Question

The value of $\cos {65^ \circ }\cos {55^ \circ }\cos {5^ \circ }$ is

Answer 1

The simplest way to solve this problem is to use the basic formula in compound angles
$\cos (A + B) + \cos (A - B) = 2\cos A\cos B$
To use the above formula we need to first multiply and divide $\cos {65^ \circ }\cos {55^ \circ }\cos {5^ \circ }$ with 2 .So now we can apply the above mentioned formula and get ($2\cos {65^ \circ }\cos {55^ \circ }$)$\cos {5^ \circ }$.Then the one in bracket can be written as the form of above mentioned formula . Then we substitute the values of cosine of angle ${65^ \circ } + {55^ \circ } = {120^ \circ }$
Now we multiply $\cos {5^ \circ }$ with the simplified terms in brackets. We get $\cos {5^ \circ }\cos {10^ \circ }$ as one of the terms after multiplication with $\cos {5^ \circ }$.To this term we multiply and divide 2. So that we can spit $2\cos {5^ \circ }\cos {10^ \circ }$ using the above mentioned formula. After spitting two terms get subtracted and we are left with only one term .Lastly, we have to assign the value of the remaining trigonometric value of the angle.
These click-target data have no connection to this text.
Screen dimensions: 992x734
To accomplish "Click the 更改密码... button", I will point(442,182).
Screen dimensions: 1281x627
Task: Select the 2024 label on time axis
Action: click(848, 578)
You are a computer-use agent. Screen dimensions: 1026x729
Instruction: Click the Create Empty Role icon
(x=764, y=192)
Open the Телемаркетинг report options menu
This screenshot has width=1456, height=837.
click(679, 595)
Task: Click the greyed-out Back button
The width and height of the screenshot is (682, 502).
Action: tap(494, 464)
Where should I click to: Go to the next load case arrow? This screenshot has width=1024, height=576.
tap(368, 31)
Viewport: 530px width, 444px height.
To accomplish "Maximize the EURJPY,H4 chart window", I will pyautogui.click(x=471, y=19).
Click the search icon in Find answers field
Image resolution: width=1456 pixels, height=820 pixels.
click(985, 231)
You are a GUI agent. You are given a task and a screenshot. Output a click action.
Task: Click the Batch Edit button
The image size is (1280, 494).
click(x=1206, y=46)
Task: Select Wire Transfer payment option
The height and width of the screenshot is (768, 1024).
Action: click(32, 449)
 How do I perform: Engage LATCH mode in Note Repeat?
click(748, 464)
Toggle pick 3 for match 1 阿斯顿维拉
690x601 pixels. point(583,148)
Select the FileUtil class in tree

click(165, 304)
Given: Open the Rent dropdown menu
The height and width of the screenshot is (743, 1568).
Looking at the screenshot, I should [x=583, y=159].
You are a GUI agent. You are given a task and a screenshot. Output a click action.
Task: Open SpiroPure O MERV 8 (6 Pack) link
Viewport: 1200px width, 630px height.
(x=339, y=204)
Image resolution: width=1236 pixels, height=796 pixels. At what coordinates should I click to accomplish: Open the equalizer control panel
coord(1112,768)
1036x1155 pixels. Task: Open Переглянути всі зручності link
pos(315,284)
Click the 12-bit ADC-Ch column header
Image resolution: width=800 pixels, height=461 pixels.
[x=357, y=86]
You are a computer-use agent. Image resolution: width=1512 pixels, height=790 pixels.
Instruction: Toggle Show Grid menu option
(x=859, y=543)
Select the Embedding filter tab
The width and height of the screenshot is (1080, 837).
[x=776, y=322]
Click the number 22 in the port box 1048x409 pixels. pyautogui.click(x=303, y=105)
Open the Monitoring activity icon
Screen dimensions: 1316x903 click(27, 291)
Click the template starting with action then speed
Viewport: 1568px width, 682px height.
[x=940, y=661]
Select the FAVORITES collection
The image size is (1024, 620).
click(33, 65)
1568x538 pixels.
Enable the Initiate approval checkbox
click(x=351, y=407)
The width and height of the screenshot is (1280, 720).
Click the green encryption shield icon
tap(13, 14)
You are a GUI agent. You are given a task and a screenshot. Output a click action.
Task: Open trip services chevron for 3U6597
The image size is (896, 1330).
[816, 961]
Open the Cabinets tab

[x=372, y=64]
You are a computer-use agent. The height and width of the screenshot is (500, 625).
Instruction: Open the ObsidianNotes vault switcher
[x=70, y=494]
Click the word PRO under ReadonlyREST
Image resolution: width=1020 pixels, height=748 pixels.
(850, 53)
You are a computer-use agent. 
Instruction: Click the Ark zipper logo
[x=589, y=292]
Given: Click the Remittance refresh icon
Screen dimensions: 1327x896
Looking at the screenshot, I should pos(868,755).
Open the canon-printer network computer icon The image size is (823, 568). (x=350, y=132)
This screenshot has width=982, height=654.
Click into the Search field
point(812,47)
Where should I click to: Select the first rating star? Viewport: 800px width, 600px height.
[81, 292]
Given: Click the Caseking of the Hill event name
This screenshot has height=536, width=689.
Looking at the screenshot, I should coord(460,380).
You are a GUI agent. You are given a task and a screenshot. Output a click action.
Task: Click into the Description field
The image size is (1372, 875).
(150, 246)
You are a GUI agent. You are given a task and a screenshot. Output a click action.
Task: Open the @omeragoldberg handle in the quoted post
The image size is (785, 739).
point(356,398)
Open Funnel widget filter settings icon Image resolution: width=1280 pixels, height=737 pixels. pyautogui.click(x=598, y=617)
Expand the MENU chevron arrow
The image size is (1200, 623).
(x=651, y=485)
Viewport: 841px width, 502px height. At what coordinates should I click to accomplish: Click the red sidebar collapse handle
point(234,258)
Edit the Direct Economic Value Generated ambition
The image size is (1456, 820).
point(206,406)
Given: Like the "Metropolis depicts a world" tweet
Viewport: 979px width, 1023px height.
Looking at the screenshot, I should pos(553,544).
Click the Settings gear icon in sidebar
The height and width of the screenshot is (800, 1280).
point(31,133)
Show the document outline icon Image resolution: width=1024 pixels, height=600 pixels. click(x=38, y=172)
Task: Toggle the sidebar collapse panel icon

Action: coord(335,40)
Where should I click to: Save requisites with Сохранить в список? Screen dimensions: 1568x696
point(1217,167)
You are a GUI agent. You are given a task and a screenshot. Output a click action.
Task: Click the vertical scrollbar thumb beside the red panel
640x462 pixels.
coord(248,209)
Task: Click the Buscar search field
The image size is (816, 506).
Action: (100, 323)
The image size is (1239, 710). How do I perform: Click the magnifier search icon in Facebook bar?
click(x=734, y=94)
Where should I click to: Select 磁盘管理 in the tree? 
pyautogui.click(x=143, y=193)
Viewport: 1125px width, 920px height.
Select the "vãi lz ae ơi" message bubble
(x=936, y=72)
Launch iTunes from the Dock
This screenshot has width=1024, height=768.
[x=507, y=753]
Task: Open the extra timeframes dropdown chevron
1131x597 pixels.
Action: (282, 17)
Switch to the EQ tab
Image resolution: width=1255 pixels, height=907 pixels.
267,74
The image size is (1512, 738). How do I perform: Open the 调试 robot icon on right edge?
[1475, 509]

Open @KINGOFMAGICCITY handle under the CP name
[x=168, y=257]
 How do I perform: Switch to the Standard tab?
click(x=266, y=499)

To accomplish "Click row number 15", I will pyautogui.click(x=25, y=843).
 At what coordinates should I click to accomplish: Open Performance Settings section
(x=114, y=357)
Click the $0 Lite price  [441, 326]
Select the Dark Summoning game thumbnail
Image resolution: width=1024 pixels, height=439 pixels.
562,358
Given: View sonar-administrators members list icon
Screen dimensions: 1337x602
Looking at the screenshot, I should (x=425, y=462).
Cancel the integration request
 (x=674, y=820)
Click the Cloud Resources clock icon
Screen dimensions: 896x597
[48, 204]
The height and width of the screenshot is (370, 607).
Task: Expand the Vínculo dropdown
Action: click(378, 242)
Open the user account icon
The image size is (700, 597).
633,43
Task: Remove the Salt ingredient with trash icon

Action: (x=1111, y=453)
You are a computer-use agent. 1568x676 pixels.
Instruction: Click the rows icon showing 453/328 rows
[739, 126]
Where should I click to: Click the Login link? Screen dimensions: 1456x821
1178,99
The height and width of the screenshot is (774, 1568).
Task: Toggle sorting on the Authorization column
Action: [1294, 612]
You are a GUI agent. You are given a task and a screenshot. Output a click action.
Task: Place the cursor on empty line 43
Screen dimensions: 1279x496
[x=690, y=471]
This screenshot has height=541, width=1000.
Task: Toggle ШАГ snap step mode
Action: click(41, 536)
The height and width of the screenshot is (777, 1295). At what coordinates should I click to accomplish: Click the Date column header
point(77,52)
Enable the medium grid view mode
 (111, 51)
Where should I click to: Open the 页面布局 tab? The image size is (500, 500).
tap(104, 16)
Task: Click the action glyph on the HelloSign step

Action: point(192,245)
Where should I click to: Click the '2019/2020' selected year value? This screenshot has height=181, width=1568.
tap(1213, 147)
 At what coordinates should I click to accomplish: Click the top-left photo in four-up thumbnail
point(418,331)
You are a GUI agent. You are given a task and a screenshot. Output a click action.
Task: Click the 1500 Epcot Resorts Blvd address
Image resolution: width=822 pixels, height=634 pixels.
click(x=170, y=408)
Complete step-by-step solution:
In this question we need to find the value of $\cos {65^ \circ }\cos {55^ \circ }\cos {5^ \circ }$
For solving the question we need following information
$\cos {120^ \circ } = \dfrac{{ - 1}}{2} \\\ \cos {15^ \circ } = \dfrac{{\sqrt 3 + 1}}{{2\sqrt 2 }}$

= \dfrac{{2\cos {{65}^ \circ }\cos {{55}^ \circ }\cos {5^ \circ }}}{2} \\\ = \dfrac{{(2\cos {{65}^ \circ }\cos {{55}^ \circ })\cos {5^ \circ }}}{2} \\\ = \dfrac{{(\cos ({{65}^ \circ } + {{55}^ \circ }) + \cos ({{65}^ \circ } - {{55}^ \circ }))\cos {5^ \circ }}}{2} \\\ = \dfrac{{(\cos ({{120}^ \circ }) + \cos ({{65}^ \circ } - {{55}^ \circ }))\cos {5^ \circ }}}{2} \\\ = \dfrac{{(\cos ({{120}^ \circ }) + \cos ({{10}^ \circ }))\cos {5^ \circ }}}{2} \\\ = \dfrac{{\left( { - \dfrac{1}{2} + \cos ({{10}^ \circ })} \right)\cos {5^ \circ }}}{2} \\\ = \dfrac{{\left( { - \dfrac{1}{2}} \right)\cos {5^ \circ } + \cos ({{10}^ \circ })\cos {5^ \circ }}}{2} \\\ = \dfrac{{\dfrac{{ - \cos {5^ \circ }}}{2} + \cos ({{10}^ \circ })\cos {5^ \circ }}}{2} \\\ = \dfrac{{\dfrac{{ - \cos {5^ \circ }}}{2} + \dfrac{{2\cos ({{10}^ \circ })\cos {5^ \circ }}}{2}}}{2} \\\ = \dfrac{{ - \cos {5^ \circ } + 2\cos ({{10}^ \circ })\cos {5^ \circ }}}{{2 \times 2}} \\\ = \dfrac{{ - \cos {5^ \circ } + (2\cos ({{10}^ \circ })\cos {5^ \circ })}}{4} \\\ = \dfrac{{ - \cos {5^ \circ } + \cos ({{10}^ \circ } + {5^ \circ }) + \cos ({{10}^ \circ } - {5^ \circ })}}{4} \\\ = \dfrac{{ - \cos {5^ \circ } + \cos ({{15}^ \circ }) + \cos ({5^ \circ })}}{4} \\\ = \dfrac{{\cos ({{15}^ \circ }) + \cos ({5^ \circ }) - \cos {5^ \circ }}}{4} \\\ = \dfrac{{\cos ({{15}^ \circ })}}{4} \\\ = \dfrac{{\sqrt 3 + 1}}{{4 \times 2\sqrt 2 }} \\\ = \dfrac{{\sqrt 3 + 1}}{{8\sqrt 2 }} $$ So the value of $\cos {65^ \circ }\cos {55^ \circ }\cos {5^ \circ }$is

\dfrac{{\sqrt 3 + 1}}{{8\sqrt 2 }} $$

Note: In the trigonometric questions like this we generally don’t need the value of each trigonometric term. We can just simplify the expression into trigonometric terms of known angles .In this whole question we used only one basic formula of compound angles. Here we used the formula mentioned in HINT only twice, rest of the problem is just simplification and multiplying and dividing with a constant to convert an expression into a favorable expression which can be simplified using the above mentioned formula.